Minggu, 15 November 2020

3L3W TMOPB - Chapter 8 Part 2

Ten Miles of Peach Blossoms

Chapter 8 Part 2


Mendadak aku teringat peraturan Gunung Kun Lun tentang penerimaan murid. Usia atau pun latar belakang keluarga tidaklah penting, tetapi dewi, dilarang.

Mo Yuan pastilah menghadapi masalah serupa dengan wanita yang jatuh hati padanya. Aku tidak menyadarinya pada waktu itu. Baru sekaranglah, setelah bertemu dengan Ye Hua, itu menjadi jelas.

Mereka terlahir dengan wajah yang membuat mereka mendapatkan perhatian besar dari para wanita.

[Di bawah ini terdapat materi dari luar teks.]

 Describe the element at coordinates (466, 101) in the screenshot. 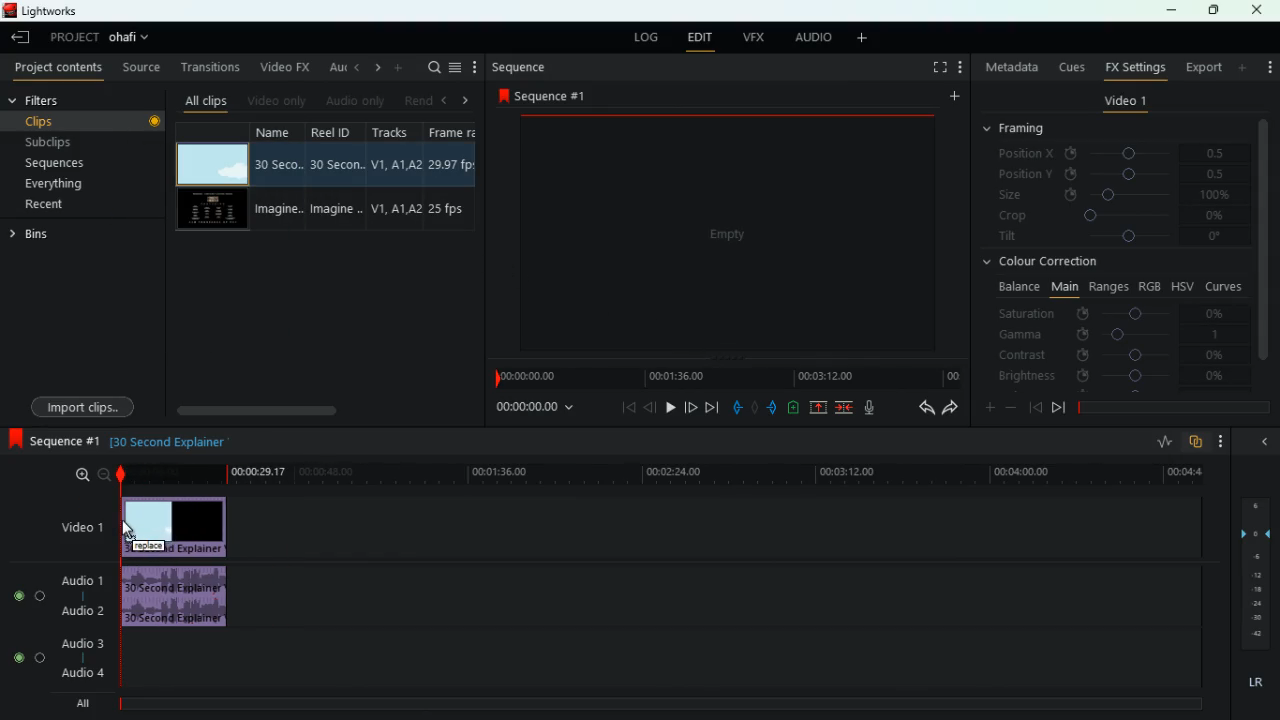

I see `right` at that location.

Ye Hua meneguk tehnya. “Karma baik hanya akan berbuah ketika waktunya tiba,” katanya dengan suara datar yang sama. “Kau sudah tiba di masa menerima karma baik itu hari ini karena kau sudah membangun karma baik di masa lalu. Tidak ada hubungannya denganku. Jangan merepotkan dirimu untuk membalas budiku.”

Ia berbicara dengan logika yang menarik, dan Miao Yun mengigiti bibirnya, tidak mengatakan apa-apa. Buntalan dan aku baru selesai membereskan barang-barangnya dari meja. Aku mengangkat kepala untuk memberikannya sebuah senyuman, yang dibalas olehnya. Ia menatap Buntalan, yang sedang menanti makanannya resah.

“Sungguh anak dewa yang tampan dan berprilaku baik,” katanya lembut.

“Anak-anak selalu menggemaskan. Tidak bisa menjamin akan seperti apa dia nantinya,” kataku dalam usaha mengelakkan pujiannya. “Ada seorang makhluk abadi muda dari kampung halamanku yang luar biasa menggemaskan saat masih muda. Tiga ribu tahun kemudian, ia hanya sedikit saja miripnya dengan dirinya dulu, tetapi sama sekali tidak ada yang spesial dari wajahnya.”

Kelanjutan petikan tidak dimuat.